_REQUIREMENT:_ Quote the passage on Ninja's features compared with make word for word, in full.
======== SOURCE DOCUMENT ========
In contrast, Ninja has almost no features; just those necessary to get
builds correct while punting most complexity to generation of the
ninja input files. Ninja by itself is unlikely to be useful for most
projects.
Here are some of the features Ninja adds to make. (These sorts of
features can often be implemented using more complicated Makefiles,
but they are not part of make itself.)
* A Ninja rule may point at a path for extra implicit dependency
information. This makes it easy to get header dependencies correct
for C/C++ code.
* A build edge may have multiple outputs.
* Outputs implicitly depend on the command line that was used to generate
them, which means that changing e.g. compilation flags will cause
the outputs to rebuild.
* Output directories are always implicitly created before running the
command that relies on them.
* Rules can provide shorter descriptions of the command being run, so
you can print e.g. `CC foo.o` instead of a long command line while
building.
======== PROVIDED MATERIAL ========
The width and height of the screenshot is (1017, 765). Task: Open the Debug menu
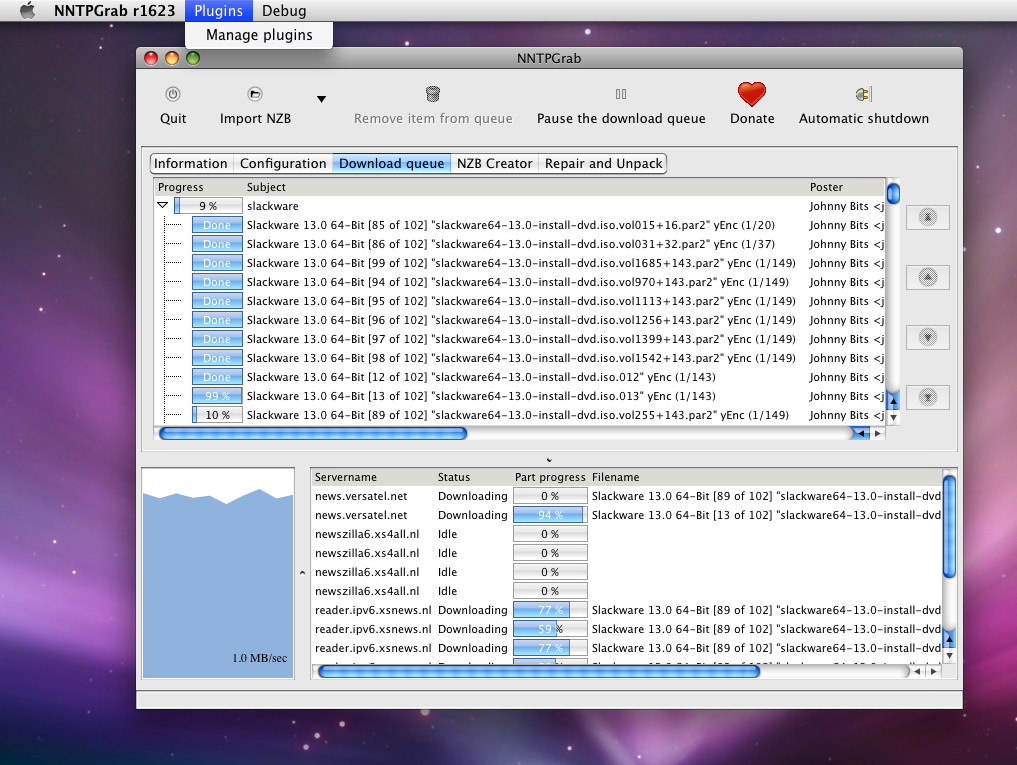click(284, 11)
========
_THE OUTPUT:_
In contrast, Ninja has almost no features; just those necessary to get
builds correct while punting most complexity to generation of the
ninja input files. Ninja by itself is unlikely to be useful for most
projects.
Here are some of the features Ninja adds to make. (These sorts of
features can often be implemented using more complicated Makefiles,
but they are not part of make itself.)
* A Ninja rule may point at a path for extra implicit dependency
information. This makes it easy to get header dependencies correct
for C/C++ code.
* A build edge may have multiple outputs.
* Outputs implicitly depend on the command line that was used to generate
them, which means that changing e.g. compilation flags will cause
the outputs to rebuild.
* Output directories are always implicitly created before running the
command that relies on them.
* Rules can provide shorter descriptions of the command being run, so
you can print e.g. `CC foo.o` instead of a long command line while
building.